### [PROBLEM]
Stop after the line containing "Dragino (699, 321)"; retype every line of the data before it exactly, starting from the first.

### [LISTED ENTRIES]
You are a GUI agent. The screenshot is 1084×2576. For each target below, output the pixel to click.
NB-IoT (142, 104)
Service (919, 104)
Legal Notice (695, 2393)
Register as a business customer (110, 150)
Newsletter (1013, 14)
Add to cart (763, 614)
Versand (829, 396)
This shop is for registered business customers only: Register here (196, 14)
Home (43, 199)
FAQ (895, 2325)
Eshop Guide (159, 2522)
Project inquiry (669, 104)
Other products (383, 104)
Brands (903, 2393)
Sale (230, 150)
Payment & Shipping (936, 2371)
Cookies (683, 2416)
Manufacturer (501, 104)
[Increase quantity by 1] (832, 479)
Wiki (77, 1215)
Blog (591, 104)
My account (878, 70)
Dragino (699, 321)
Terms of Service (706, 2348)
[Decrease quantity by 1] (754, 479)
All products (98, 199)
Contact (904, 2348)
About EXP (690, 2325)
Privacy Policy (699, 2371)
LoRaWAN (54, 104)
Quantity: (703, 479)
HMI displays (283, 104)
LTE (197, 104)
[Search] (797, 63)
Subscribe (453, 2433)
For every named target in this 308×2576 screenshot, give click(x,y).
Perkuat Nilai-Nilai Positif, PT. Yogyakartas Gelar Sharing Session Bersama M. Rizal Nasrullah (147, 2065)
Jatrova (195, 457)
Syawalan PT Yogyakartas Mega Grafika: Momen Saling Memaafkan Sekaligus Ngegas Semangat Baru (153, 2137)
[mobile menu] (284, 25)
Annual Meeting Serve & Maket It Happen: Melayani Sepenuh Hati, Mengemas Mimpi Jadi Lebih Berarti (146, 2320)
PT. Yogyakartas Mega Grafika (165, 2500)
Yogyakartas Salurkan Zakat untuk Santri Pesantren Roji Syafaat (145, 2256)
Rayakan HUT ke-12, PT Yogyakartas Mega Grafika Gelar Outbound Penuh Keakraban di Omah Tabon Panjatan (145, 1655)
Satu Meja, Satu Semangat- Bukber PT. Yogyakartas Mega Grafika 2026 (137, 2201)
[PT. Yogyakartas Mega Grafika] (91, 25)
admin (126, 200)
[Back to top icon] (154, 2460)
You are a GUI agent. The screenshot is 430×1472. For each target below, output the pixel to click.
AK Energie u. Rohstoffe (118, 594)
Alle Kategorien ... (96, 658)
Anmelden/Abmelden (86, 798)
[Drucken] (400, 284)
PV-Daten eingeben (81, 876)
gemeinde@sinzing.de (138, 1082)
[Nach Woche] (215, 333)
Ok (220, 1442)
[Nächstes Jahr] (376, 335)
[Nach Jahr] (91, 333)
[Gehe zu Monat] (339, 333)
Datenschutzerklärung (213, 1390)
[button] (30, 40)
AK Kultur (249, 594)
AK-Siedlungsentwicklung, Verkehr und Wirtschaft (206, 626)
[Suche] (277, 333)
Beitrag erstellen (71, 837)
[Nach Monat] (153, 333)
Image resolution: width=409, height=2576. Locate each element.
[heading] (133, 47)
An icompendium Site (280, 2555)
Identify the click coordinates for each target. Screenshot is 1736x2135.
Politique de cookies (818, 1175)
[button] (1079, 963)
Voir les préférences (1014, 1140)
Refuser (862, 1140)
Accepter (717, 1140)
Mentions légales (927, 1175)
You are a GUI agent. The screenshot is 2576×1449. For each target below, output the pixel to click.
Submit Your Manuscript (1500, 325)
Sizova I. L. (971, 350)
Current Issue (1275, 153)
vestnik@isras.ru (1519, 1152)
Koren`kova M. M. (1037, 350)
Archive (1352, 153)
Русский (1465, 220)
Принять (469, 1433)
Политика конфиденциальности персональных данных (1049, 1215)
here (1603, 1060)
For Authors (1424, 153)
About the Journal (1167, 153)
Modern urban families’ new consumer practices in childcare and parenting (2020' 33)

### [ANSWER BOX]
You are a GUI agent. The screenshot is 1084×2576. For each target below, output the pixel to click.
NB-IoT (142, 104)
Service (919, 104)
Legal Notice (695, 2393)
Register as a business customer (110, 150)
Newsletter (1013, 14)
Add to cart (763, 614)
Versand (829, 396)
This shop is for registered business customers only: Register here (196, 14)
Home (43, 199)
FAQ (895, 2325)
Eshop Guide (159, 2522)
Project inquiry (669, 104)
Other products (383, 104)
Brands (903, 2393)
Sale (230, 150)
Payment & Shipping (936, 2371)
Cookies (683, 2416)
Manufacturer (501, 104)
[Increase quantity by 1] (832, 479)
Wiki (77, 1215)
Blog (591, 104)
My account (878, 70)
Dragino (699, 321)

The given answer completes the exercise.